Attempts to restrain abuses. However, the sense of responsibility was still strong enough in the Senate as a whole to secure the passing of legislation designed to check this evil. The Villian law (lex Villia annalis) of 180 B. C. established a regular sequence for the holding of the magistracies. Henceforth the quaestorship had to be held before the praetorship, and the latter before the consulate. The aedileship was not made imperative, but was regularly sought after the quaestorship, because it involved the supervision of the public games and festivals, and in this way gave a good opportunity for ingratiating oneself with the populace. The tribunate was not considered as one of the regular magistracies, and the censorship, according to the custom previously established, followed the consulship. The minimum age of twenty-eight years was set for the holding of the quaestorship, and an interval of two years was required between successive magistracies. Somewhat later, about 151 B. C., re-elections to the same office were forbidden. In the years 181 and 159 B. C. laws were passed which established severe penalties for the bribery of electors. Another attempt to check the same abuse was the introduction of the secret ballot for voting in the assemblies.
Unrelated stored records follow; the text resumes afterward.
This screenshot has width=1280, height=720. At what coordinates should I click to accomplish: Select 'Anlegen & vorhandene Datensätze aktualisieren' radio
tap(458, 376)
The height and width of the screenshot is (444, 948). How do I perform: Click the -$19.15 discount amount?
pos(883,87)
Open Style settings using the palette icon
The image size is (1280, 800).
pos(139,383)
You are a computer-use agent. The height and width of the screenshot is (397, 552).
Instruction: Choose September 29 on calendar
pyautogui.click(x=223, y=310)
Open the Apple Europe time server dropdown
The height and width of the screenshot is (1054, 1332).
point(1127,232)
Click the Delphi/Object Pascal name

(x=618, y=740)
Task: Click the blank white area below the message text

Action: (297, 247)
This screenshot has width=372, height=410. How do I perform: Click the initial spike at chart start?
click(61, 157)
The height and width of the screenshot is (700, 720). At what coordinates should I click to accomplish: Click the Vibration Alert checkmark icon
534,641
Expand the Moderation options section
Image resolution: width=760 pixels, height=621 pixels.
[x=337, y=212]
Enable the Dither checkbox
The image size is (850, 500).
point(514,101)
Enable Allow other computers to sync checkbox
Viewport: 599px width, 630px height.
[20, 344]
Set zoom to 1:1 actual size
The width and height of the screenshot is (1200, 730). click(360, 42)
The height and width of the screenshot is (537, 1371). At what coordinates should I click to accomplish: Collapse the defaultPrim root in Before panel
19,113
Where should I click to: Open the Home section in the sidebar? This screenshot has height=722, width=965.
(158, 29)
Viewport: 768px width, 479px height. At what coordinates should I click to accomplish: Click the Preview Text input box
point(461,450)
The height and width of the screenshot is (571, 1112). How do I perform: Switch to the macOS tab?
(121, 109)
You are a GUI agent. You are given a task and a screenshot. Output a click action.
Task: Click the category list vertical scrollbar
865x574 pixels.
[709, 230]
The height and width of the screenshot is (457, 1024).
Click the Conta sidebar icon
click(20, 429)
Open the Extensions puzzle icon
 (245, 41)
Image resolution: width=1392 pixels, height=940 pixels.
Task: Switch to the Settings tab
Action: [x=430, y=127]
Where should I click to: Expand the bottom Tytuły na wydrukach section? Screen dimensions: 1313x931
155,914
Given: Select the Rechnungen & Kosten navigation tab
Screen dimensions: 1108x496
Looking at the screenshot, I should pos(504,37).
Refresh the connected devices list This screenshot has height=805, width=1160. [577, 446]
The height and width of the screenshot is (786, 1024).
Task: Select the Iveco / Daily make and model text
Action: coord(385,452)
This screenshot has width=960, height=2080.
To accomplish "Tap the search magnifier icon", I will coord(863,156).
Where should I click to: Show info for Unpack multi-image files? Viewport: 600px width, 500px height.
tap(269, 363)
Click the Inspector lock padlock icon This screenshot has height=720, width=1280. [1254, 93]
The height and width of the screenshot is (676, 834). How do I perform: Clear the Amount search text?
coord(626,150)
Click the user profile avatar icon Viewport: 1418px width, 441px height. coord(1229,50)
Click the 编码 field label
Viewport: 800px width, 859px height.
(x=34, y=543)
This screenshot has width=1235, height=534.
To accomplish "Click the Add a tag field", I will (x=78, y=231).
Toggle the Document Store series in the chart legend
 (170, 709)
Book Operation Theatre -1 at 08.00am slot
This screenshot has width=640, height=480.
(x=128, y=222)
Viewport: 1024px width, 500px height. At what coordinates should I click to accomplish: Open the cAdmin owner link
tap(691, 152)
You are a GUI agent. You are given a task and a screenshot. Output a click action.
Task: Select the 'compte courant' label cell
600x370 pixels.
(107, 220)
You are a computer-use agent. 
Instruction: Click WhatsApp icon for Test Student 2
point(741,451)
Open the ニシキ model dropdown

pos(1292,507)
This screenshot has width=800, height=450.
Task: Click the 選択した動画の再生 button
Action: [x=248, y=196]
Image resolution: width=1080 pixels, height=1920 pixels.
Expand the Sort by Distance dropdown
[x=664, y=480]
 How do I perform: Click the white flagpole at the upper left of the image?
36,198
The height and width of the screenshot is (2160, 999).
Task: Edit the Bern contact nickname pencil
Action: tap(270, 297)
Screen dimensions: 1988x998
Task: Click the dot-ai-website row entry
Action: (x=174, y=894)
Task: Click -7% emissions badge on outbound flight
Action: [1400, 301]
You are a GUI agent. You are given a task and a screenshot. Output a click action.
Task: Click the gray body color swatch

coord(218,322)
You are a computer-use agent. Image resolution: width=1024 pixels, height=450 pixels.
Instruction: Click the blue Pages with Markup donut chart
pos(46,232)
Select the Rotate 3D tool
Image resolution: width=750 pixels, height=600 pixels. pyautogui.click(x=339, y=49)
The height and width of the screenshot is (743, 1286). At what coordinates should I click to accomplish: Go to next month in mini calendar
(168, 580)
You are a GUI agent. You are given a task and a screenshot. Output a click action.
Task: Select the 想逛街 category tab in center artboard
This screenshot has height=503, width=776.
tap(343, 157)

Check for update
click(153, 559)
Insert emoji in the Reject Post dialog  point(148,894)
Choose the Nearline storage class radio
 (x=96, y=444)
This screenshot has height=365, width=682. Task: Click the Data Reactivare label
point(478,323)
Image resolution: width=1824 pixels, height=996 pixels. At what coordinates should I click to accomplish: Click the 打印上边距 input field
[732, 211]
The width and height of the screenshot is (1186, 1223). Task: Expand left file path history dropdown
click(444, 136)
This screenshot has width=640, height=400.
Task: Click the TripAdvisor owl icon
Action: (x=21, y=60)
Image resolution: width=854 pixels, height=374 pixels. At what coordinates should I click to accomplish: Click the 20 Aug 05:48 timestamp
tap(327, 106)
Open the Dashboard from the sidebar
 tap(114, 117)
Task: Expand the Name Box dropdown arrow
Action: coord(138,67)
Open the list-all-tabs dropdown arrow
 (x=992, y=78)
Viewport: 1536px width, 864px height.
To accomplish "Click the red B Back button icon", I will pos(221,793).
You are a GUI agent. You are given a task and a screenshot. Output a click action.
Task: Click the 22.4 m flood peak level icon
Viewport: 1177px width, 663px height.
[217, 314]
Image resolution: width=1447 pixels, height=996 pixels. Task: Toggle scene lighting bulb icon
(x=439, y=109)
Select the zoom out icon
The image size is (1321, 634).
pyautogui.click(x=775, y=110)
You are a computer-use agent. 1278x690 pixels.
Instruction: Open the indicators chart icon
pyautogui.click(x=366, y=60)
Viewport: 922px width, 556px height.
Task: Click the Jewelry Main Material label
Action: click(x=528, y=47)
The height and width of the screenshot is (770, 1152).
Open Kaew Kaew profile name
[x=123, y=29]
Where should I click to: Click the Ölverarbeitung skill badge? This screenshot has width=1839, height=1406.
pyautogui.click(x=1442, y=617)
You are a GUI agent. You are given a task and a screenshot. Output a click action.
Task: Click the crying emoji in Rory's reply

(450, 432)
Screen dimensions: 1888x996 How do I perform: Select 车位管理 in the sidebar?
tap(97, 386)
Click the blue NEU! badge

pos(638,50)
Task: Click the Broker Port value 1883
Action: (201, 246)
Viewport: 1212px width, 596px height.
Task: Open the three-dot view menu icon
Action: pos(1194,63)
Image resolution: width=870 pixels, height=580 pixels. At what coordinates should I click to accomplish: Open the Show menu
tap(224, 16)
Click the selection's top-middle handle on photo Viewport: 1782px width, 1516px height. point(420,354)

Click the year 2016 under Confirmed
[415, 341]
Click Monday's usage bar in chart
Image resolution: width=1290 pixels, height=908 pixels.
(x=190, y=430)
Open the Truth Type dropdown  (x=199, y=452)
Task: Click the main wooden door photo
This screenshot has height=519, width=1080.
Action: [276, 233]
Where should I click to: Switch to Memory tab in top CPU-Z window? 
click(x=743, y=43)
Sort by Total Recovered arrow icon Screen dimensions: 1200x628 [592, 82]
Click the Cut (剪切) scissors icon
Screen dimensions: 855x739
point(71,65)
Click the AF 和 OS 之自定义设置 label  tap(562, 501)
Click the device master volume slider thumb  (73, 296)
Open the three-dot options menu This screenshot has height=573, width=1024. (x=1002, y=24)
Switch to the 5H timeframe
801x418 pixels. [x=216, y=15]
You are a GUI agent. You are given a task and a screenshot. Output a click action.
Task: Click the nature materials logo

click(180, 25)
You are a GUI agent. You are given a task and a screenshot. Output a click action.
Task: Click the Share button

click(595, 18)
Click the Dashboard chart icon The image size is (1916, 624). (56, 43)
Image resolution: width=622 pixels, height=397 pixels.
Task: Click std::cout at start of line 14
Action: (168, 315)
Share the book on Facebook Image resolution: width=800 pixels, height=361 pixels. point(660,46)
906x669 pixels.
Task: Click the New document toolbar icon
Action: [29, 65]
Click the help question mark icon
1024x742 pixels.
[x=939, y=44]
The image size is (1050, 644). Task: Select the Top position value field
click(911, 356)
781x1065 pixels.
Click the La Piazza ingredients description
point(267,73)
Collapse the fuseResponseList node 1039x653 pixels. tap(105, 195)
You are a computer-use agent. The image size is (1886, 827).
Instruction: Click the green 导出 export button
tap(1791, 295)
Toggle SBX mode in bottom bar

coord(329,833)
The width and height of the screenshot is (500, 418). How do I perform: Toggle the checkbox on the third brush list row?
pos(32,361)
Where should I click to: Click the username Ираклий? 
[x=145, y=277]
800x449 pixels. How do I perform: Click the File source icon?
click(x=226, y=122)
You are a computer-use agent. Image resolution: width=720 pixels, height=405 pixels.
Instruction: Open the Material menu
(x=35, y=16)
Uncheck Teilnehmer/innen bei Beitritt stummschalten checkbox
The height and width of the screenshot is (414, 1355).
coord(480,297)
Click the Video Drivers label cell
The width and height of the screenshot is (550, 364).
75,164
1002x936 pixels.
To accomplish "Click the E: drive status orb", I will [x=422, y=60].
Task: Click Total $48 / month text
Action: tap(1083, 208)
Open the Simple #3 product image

The Gabinian Law of 139 provided for the use of the ballot in elections; two years later the Cassian Law extended its use to trials in the comitia, and in 131 it was finally employed in the legislative assemblies.

But these laws accomplished no great results, as they dealt merely with the symptoms, and not with the cause of the disorder. And the Roman Senate, deteriorating in capacity and morale, was facing administrative, military, and social problems, which might well have been beyond its power to solve even in the days of its greatness. As we have indicated the Senate’s power rested largely upon its successful foreign policy, but its initial failures in the last wars with Macedonia and Carthage, and the long and bloody struggles in Spain, had weakened its reputation and its claim to control the public policy was challenged, from the middle of the second century B. C., by the new commercial and capitalist class.

The Roman Constitution from 265 to 133 B. C. During the period in question there were few changes of importance in the political organization of the Roman state. The dictatorship had been discarded, although not abolished, before the close of the Hannibalic War, a step which was in harmony with the policy of the Senate which sought to prevent any official from attaining too independent a position. In 242 B. C. a second praetorship, the office of the praetor peregrinus or alien praetor was established. The duty of this officer was to preside over the trial of disputes arising between Roman citizens and foreigners. Two additional praetorships were added in 227, and two more in 197 B. C., to provide provincial governors of praetorian rank. In 241 B. C. the last two rural tribal districts were created, making thirty-five tribes in all. Hereafter when new settlements of Roman colonists were undertaken, or new peoples admitted to citizenship, they were assigned to one or other of the old tribes, and membership therein became hereditary, irrespective of change of residence.